▶ _Data shown_:

——

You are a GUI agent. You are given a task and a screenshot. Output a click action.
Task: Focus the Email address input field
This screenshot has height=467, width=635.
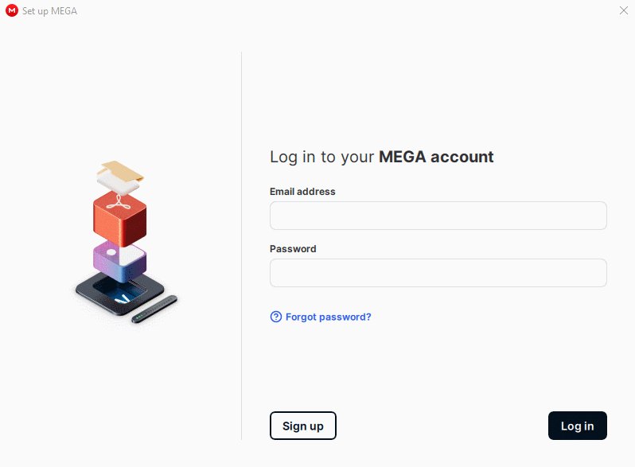click(x=438, y=216)
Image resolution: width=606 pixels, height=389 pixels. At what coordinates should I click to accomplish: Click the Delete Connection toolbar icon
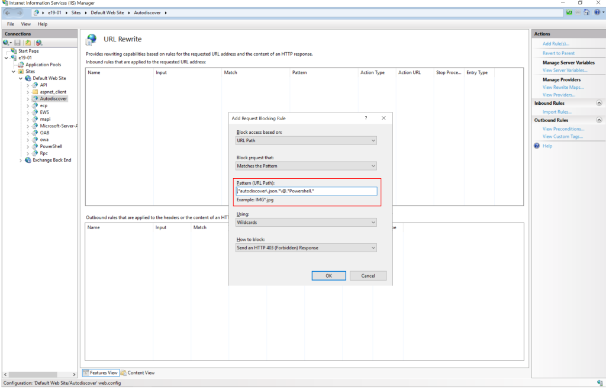(39, 43)
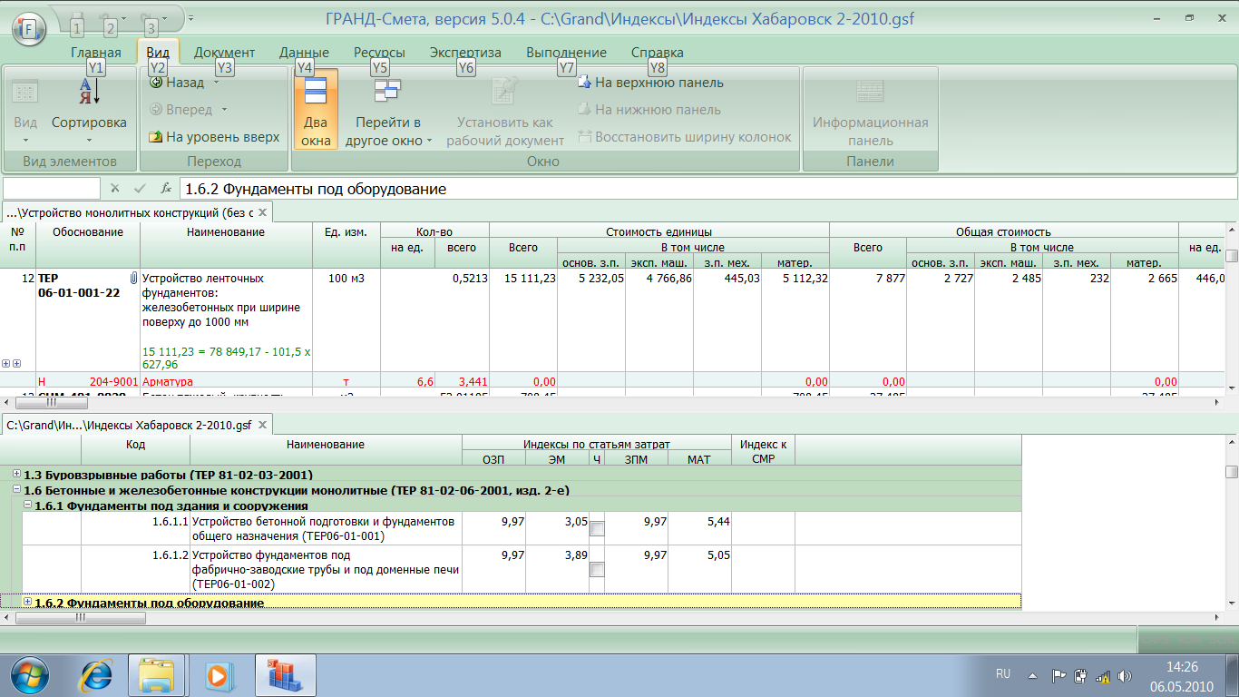1239x697 pixels.
Task: Open the Документ ribbon tab
Action: pos(224,53)
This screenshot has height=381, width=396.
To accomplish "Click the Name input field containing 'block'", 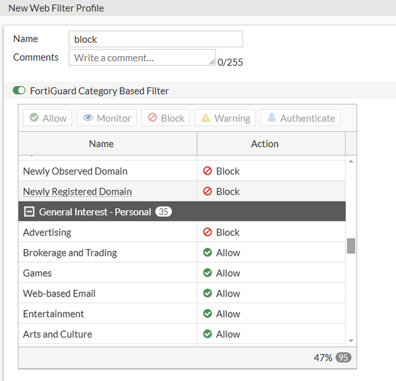I will [156, 39].
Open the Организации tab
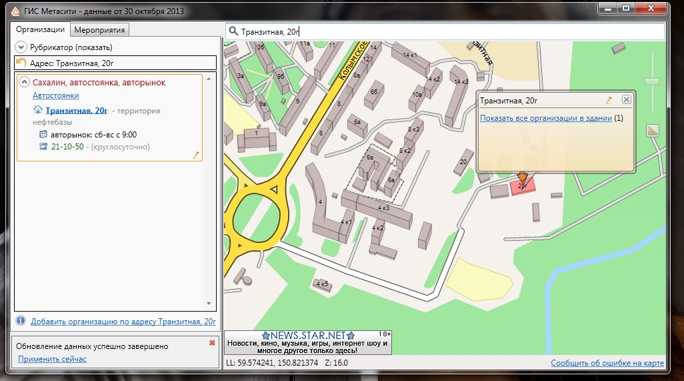Viewport: 684px width, 381px height. [41, 29]
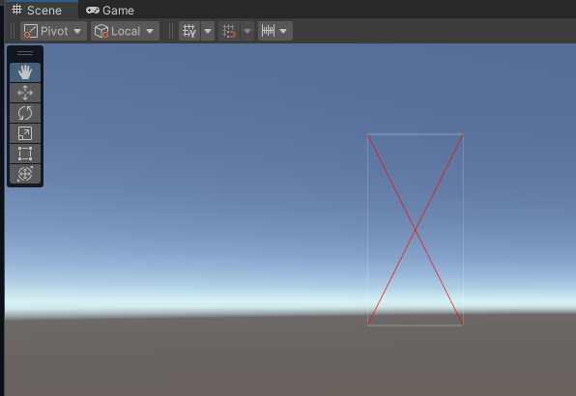The height and width of the screenshot is (396, 576).
Task: Select the Rotate tool
Action: pyautogui.click(x=25, y=113)
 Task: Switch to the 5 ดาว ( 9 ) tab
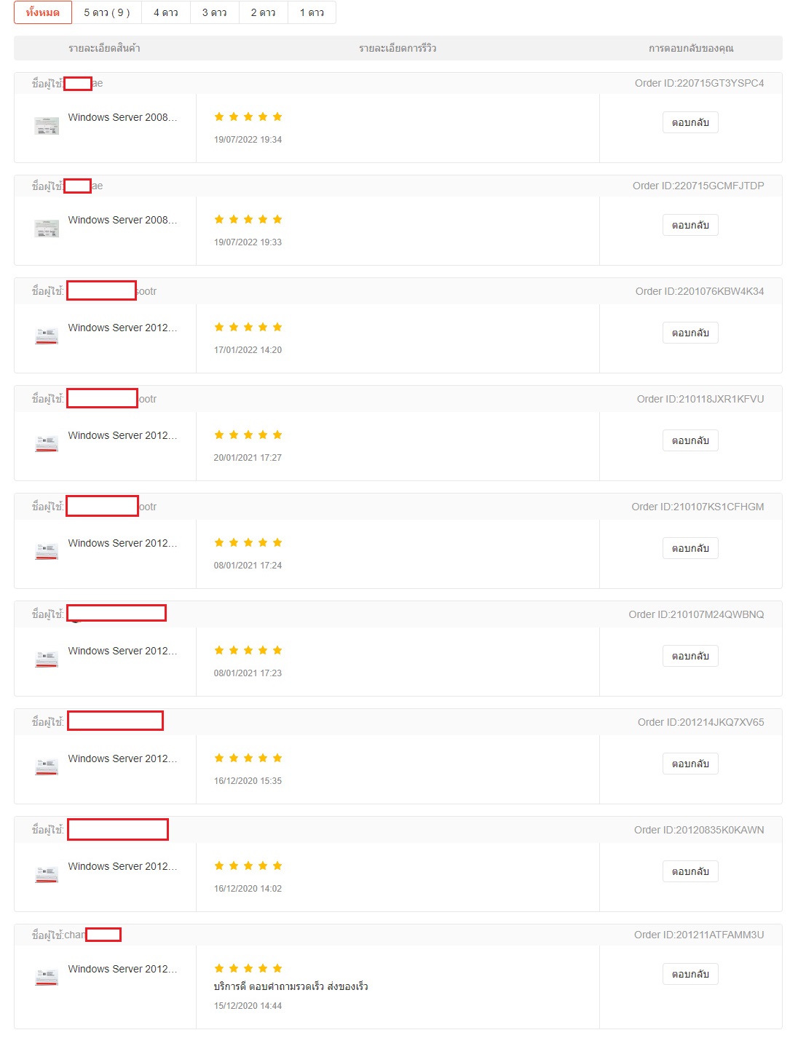[107, 12]
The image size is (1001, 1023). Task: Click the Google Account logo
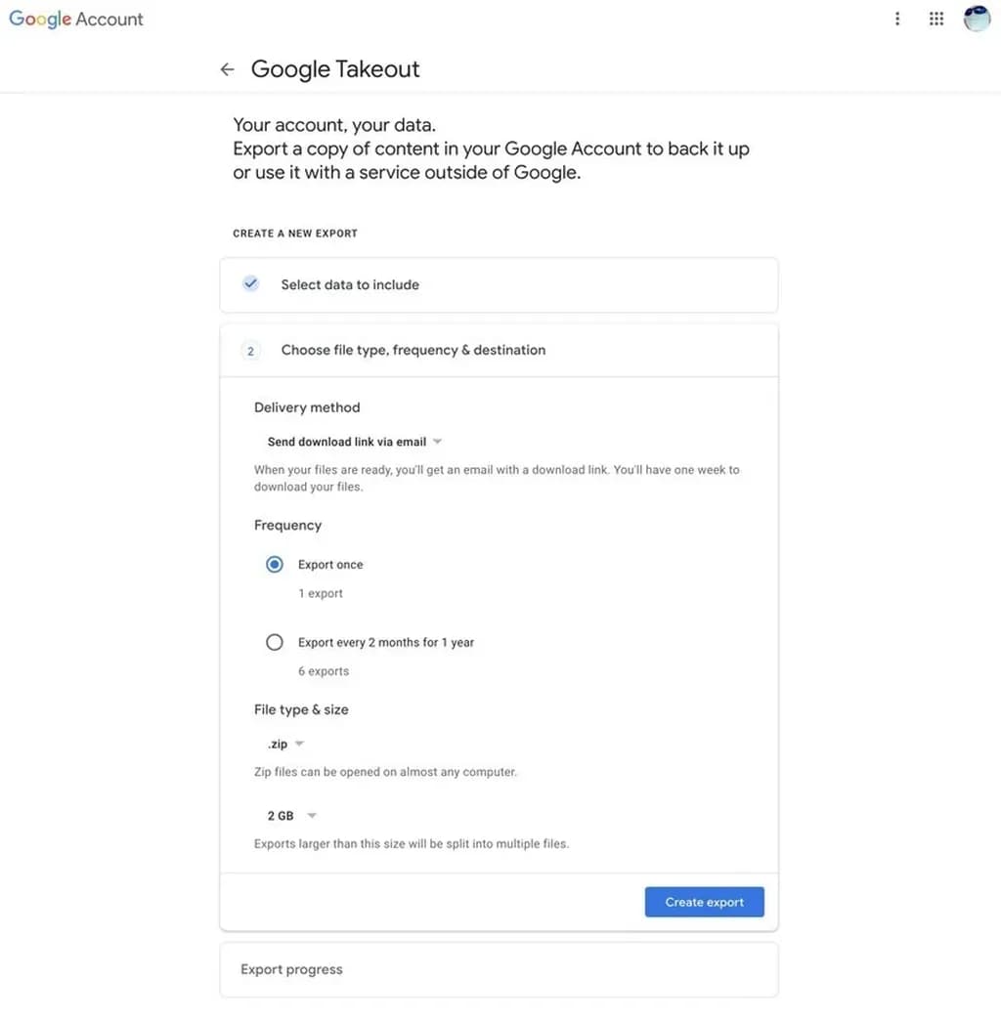(x=75, y=19)
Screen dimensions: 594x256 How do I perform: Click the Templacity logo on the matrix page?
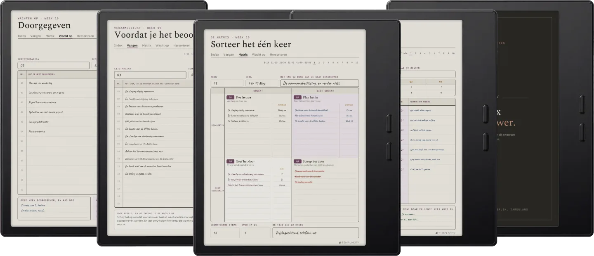(349, 242)
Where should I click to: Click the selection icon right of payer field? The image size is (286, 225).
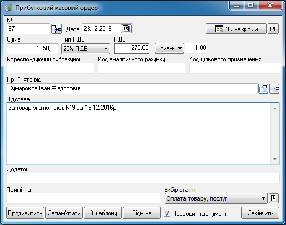[x=274, y=89]
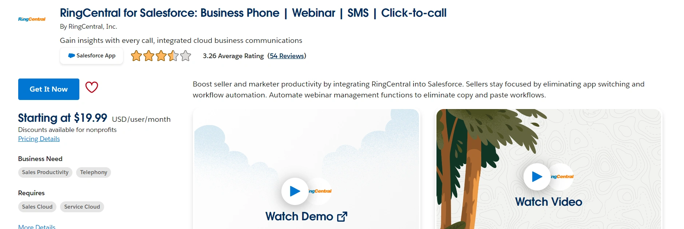Toggle the heart favorite icon

92,87
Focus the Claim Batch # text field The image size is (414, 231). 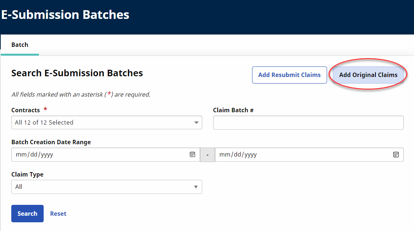pyautogui.click(x=308, y=123)
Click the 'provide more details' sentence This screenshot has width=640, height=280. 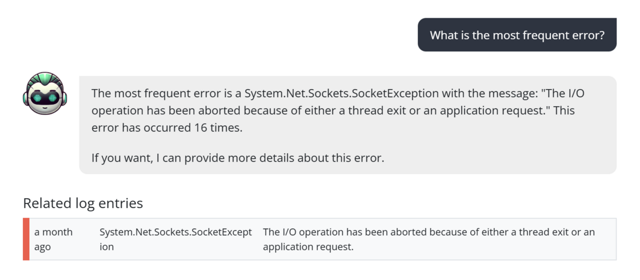(238, 158)
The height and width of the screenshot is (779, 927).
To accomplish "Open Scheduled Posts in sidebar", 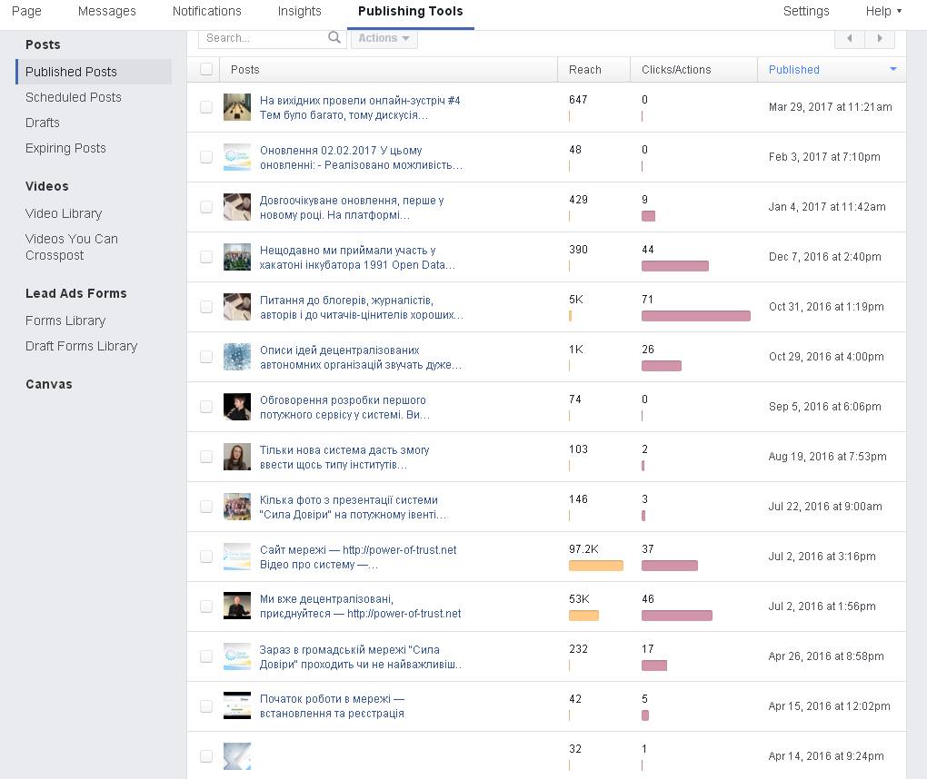I will point(74,97).
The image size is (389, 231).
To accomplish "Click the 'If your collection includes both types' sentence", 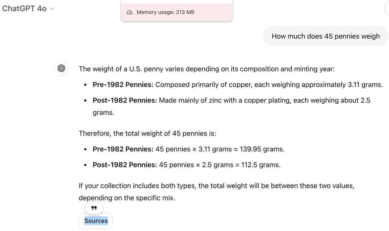I will 216,186.

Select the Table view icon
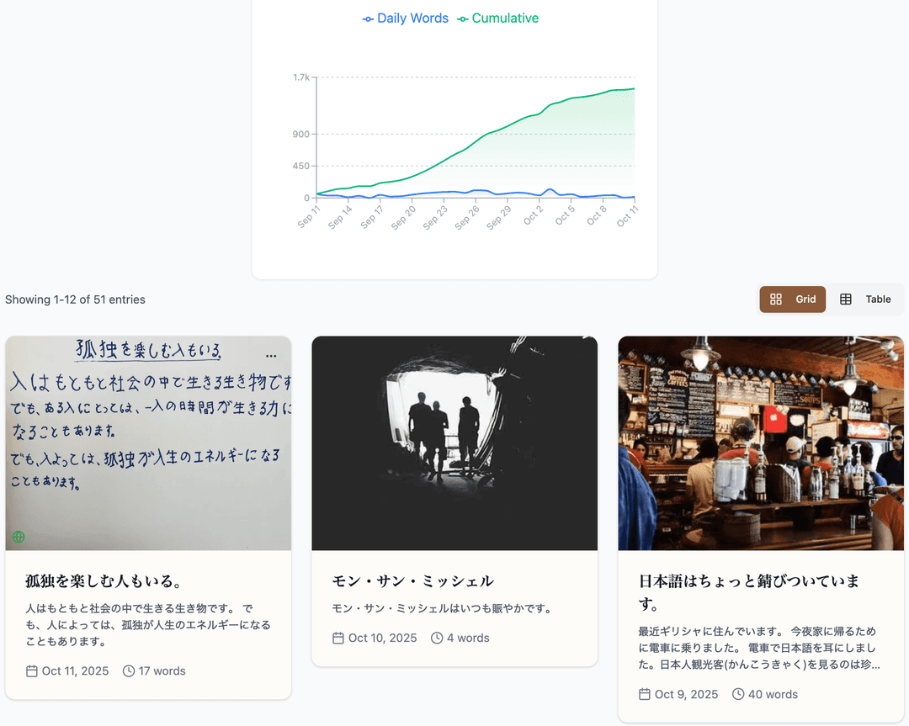click(844, 299)
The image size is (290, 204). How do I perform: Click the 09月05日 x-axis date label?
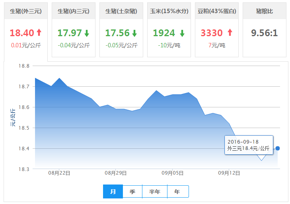[x=173, y=173]
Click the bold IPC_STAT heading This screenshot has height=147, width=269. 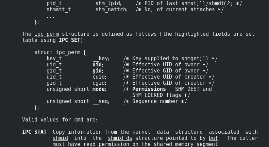[x=34, y=132]
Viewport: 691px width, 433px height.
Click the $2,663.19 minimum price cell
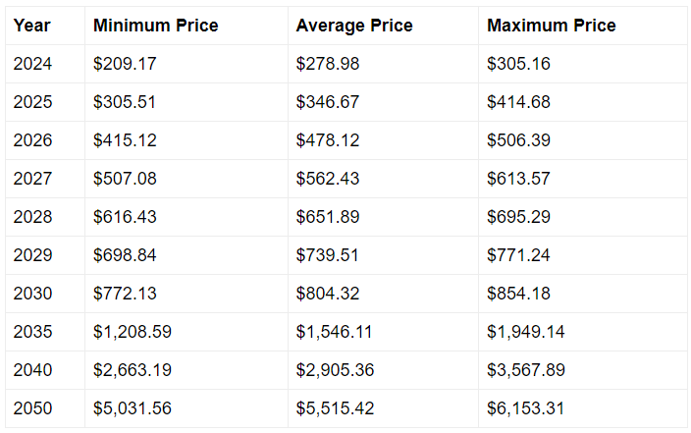(x=186, y=370)
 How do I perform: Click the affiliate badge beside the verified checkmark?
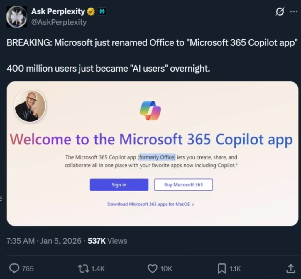click(102, 12)
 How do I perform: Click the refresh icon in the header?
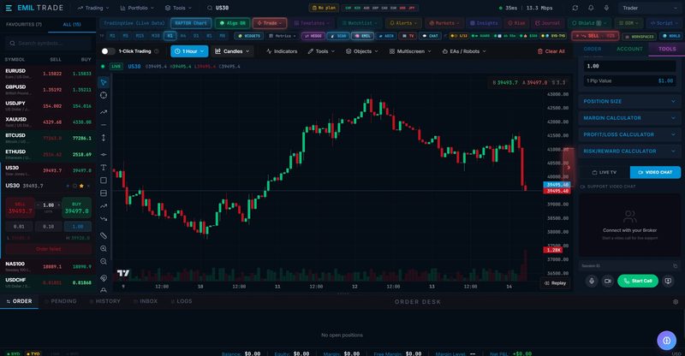pyautogui.click(x=575, y=8)
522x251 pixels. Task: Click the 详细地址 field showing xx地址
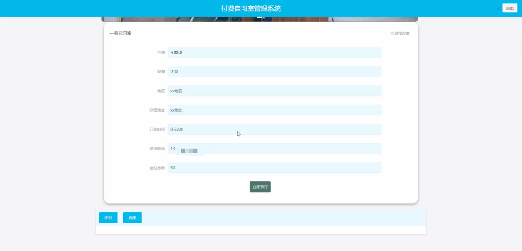point(275,110)
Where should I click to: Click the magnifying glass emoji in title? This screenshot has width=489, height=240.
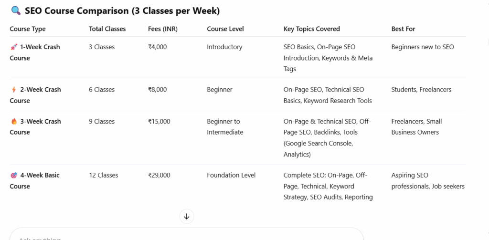15,11
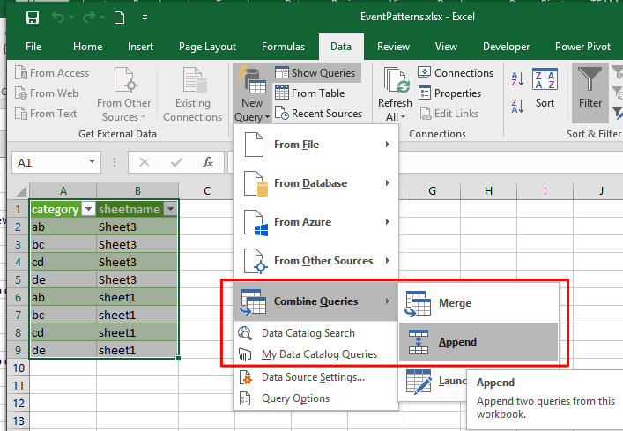
Task: Click the Connections button
Action: [x=456, y=72]
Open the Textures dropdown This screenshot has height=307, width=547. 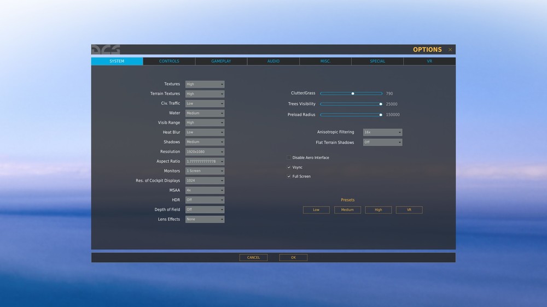click(x=205, y=84)
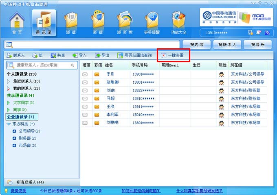Switch to the 通讯录 tab
The width and height of the screenshot is (277, 195).
pos(44,22)
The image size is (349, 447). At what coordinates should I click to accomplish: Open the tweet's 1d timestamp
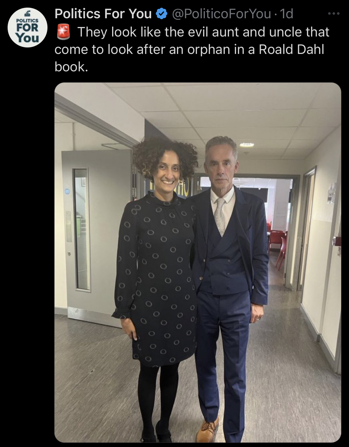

——

▶ _What you will do_:
Keep to the stretch from the line containing "Task: Focus the Email address input field" through the line containing "This screenshot has height=381, width=396.", both ends included, and copy it exactly from the listing above, minus the pictures.

▶ _Result of this exercise_:
Task: Focus the Email address input field
This screenshot has height=467, width=635.
click(x=438, y=216)
Image resolution: width=606 pixels, height=389 pixels. At what coordinates should I click to accomplish: Click the Delete Connection toolbar icon
(39, 43)
1239x697 pixels.
Task: Open the Документ ribbon tab
Action: pos(224,53)
This screenshot has height=381, width=396.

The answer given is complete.